Listening to Cats
The Ju/wasi and lions had a special relationship. Her brother participated in a hunt in which the killed animal was surrounded by lions. This didn’t deter the people from retrieving the animal. They spoke firmly to the lions to back off and threw clods of dirt at them. They were confident in their strategy and indeed left with all of the animal.

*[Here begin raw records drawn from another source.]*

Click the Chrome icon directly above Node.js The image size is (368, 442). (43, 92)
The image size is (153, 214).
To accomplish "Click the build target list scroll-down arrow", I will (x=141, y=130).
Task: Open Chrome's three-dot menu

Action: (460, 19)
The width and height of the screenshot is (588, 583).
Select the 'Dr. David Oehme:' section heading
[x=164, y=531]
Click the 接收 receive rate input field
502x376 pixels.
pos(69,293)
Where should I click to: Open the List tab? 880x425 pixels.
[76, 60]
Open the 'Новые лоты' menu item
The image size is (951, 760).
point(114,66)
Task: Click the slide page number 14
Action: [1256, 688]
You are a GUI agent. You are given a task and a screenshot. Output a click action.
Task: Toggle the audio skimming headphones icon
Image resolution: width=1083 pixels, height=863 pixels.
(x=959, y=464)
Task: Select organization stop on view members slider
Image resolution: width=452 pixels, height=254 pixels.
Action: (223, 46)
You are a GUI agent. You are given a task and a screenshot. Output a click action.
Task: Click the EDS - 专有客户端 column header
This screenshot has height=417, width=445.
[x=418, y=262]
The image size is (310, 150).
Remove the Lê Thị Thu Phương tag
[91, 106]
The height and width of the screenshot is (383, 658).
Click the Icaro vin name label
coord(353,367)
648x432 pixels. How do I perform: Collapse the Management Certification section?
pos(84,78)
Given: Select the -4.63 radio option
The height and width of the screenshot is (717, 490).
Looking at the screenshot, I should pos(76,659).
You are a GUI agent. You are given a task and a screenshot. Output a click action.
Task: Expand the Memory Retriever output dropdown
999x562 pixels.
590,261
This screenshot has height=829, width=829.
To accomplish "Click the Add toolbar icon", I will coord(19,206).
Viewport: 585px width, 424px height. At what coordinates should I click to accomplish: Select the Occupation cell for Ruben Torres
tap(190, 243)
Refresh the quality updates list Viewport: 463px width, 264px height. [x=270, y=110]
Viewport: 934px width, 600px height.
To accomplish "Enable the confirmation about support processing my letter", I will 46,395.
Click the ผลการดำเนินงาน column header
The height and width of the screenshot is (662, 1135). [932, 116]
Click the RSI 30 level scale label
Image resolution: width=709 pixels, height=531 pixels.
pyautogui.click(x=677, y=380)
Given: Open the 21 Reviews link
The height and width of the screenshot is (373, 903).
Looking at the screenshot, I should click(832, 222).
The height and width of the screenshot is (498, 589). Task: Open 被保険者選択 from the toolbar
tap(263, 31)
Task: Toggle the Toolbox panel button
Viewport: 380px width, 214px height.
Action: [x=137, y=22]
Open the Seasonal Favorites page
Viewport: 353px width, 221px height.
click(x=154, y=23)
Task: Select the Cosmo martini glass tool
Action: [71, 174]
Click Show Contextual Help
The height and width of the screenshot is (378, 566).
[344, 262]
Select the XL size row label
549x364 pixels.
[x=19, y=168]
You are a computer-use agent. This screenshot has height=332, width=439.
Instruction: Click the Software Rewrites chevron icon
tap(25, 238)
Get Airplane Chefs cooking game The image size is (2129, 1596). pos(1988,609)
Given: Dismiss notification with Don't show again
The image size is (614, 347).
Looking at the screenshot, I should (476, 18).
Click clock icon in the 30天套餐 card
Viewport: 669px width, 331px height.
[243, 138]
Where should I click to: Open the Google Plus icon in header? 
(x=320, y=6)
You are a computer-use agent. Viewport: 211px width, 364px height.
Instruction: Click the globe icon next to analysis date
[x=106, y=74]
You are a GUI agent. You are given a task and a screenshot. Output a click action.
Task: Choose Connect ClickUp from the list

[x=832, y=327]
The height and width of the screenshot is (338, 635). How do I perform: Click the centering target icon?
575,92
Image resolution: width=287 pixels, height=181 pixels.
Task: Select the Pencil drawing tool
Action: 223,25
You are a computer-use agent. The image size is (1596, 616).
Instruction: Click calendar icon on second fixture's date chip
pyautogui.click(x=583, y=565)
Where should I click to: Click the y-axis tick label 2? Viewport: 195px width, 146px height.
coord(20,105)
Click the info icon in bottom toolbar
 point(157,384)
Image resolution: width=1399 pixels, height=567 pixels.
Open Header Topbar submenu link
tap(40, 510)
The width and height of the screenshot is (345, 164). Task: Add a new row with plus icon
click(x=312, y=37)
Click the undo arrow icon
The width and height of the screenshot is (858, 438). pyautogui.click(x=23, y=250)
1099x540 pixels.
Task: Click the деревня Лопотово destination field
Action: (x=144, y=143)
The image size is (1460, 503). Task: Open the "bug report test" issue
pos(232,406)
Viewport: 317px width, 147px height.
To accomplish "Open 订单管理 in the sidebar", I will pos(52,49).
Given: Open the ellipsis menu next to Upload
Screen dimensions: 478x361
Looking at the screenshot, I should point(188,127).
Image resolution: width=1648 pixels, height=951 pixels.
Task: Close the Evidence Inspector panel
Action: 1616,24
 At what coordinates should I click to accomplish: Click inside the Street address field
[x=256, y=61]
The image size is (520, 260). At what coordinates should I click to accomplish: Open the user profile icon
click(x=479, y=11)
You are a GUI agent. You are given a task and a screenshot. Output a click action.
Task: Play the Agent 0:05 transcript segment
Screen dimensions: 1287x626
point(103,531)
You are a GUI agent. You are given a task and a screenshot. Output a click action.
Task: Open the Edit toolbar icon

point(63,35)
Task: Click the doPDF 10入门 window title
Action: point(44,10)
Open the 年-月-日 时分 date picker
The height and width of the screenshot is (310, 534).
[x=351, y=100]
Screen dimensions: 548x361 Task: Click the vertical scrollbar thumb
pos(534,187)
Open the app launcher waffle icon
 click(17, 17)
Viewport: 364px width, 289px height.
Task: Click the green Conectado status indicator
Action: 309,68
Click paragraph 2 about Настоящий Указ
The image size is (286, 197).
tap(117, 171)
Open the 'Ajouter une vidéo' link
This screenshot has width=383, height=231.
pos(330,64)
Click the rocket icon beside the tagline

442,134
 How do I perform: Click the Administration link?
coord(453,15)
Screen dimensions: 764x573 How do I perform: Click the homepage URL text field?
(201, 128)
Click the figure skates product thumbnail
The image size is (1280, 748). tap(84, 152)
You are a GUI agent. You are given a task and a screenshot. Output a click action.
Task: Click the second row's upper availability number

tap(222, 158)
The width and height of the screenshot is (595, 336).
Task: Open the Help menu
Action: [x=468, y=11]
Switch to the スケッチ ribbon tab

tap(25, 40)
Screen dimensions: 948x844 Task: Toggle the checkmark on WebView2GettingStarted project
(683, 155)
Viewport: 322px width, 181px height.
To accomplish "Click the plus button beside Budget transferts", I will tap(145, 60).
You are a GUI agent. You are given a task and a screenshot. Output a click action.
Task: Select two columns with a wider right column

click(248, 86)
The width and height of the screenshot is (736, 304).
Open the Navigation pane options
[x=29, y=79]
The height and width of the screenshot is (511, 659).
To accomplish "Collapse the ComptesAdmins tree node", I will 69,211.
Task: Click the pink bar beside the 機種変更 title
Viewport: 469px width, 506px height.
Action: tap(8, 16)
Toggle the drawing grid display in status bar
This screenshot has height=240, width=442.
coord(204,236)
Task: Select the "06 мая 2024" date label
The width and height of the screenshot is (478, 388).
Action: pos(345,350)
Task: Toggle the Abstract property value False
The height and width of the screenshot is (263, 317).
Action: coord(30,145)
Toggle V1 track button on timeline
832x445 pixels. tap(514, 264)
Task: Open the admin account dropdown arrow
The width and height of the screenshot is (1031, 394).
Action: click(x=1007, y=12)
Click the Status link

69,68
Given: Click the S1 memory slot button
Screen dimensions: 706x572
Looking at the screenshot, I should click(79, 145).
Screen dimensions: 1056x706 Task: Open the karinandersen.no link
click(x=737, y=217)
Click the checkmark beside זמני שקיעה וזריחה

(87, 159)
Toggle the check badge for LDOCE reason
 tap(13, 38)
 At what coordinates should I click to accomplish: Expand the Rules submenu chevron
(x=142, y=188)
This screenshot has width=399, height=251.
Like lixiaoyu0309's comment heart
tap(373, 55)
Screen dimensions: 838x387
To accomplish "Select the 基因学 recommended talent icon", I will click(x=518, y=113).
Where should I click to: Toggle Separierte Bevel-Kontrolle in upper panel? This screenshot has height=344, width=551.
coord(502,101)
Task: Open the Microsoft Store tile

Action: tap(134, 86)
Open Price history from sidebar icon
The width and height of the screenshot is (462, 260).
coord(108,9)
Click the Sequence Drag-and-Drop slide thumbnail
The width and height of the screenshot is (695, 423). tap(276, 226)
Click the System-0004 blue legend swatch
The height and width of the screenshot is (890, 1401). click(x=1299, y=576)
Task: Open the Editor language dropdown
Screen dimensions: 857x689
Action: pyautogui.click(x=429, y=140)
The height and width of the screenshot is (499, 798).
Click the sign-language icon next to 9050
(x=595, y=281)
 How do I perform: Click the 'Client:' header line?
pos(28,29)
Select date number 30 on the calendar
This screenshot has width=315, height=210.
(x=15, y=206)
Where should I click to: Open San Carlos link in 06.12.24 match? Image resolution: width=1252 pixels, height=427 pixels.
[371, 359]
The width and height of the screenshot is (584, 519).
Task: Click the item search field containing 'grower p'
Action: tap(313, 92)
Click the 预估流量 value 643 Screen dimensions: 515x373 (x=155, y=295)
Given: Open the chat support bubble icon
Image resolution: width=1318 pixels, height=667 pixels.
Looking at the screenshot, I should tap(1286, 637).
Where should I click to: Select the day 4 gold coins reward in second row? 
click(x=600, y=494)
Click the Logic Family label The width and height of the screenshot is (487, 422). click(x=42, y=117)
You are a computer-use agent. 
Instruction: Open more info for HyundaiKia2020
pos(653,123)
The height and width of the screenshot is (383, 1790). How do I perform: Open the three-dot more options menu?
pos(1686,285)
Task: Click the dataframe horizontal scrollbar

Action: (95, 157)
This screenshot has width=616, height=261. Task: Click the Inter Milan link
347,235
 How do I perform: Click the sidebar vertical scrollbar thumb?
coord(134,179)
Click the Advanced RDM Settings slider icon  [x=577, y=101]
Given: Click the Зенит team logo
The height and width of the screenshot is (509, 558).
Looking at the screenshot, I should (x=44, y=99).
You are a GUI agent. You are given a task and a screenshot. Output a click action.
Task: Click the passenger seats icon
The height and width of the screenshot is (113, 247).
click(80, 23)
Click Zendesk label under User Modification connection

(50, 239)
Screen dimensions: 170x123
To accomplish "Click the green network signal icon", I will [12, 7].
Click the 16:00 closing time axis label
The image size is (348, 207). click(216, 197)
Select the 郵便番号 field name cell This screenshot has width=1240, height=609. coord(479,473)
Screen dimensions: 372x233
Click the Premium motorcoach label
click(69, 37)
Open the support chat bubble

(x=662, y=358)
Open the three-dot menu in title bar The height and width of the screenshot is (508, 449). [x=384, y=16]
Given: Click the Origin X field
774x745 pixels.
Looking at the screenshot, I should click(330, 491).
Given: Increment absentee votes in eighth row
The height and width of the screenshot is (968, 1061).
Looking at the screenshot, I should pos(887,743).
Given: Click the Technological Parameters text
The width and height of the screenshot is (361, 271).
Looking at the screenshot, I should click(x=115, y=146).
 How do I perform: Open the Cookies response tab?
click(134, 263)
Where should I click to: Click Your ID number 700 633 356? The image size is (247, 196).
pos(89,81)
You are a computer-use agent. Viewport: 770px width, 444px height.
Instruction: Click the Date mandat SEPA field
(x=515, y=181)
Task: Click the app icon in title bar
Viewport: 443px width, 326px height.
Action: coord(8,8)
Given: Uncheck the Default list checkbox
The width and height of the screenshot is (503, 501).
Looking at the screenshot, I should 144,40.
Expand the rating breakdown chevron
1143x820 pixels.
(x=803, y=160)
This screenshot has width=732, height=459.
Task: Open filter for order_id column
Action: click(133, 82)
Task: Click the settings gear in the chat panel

”Unlike the lions, who correctly understood, and even obeyed, the spoken and gesture commands of the Ju/wasi--words and gestures that were designed for other human beings and then merely applied to lions--we human beings were not able to understand the lions. Not even the Ju/wasi understood them, and they knew them better than anyone else.... Are lions better than people at understanding interspecific messages? Are people better than lions at conveying messages?.... It came to me that our kind may be able to bully other species not because we are good at communication but because we aren’t. When we ask things of animals, they often understand us. When they ask things of us, we’re often baffled. Hence, animals frequently oblige us, but we seldom oblige them.“
Sharon says the way she communicates with animals is to merge with them, and then translates this experience into language. They give her feedback if she is accurate. She has always had this ability, but since a near death experience, it became refined. It is my impression it is progressively refining.
In my most recent session with her, Puffer’s sensitivity to my thought patterns showed up. She gave Sharon the impression of my inability to focus for long as thoughts that ”are like a butterfly“. I’m guessing, but don’t know for sure, that she showed Sharon that image.
In fact, she had a lot to say--more than usual--about a number of subjects, including she doesn’t think the supplements I take are suited to my body, but the supplements a friend takes are suited to her body, and that I should plant sunflowers, lots of them, and wouldn’t it be funny to have kitty litter made of sunflower hulls because they would make a funny sound...?
How does she know these things? One could easily suggest she doesn’t, that it’s Sharon’s imagination. I trust these communications. And, many people report that their animals have communicated very private things that it would be unlikely Sharon would have a clue about no matter how attuned she is to the person.
Thomas writes, ”Cats are particularly inventive in communicating with human beings.... Our cat Orion, perhaps having noticed that at night I would investigate noises on the stairs, once jumped hard from step to step, and repeated the procedure so successfully that I thought the sound was being made by a heavy person, and I got out of bed to investigate. Orion had, I saw, been jumping on the top three stairs only, and when he got to the third step from the top, he would go back up and do his jumps over again.“ She concluded he wanted to go out, but she said, because of a coyote, ”’I’m sorry, but I can’t let you out.’ His eyes lingered on mine, as if he were taking in what I had told him and then he turned his head and went on down the stairs in perfect silence.“
Thomas, well-trained as a scientist, is skeptical but open. She seems confident in the potential of interspecies communication but baffled as to the how of it. Sharon has a clear gift and, through years of diligent practice, has the how of it down.
There is an intelligence here in these furred beings that is close to life, probably closer than our thinking intelligence. I don’t mean to disparage thinking, but I suspect it has gotten the upper hand for most of us. I’ll take my cue from the cats--more naps, more sky-gazing, complete enjoyment of food, and less figuring. Perhaps then my ability to listen will improve.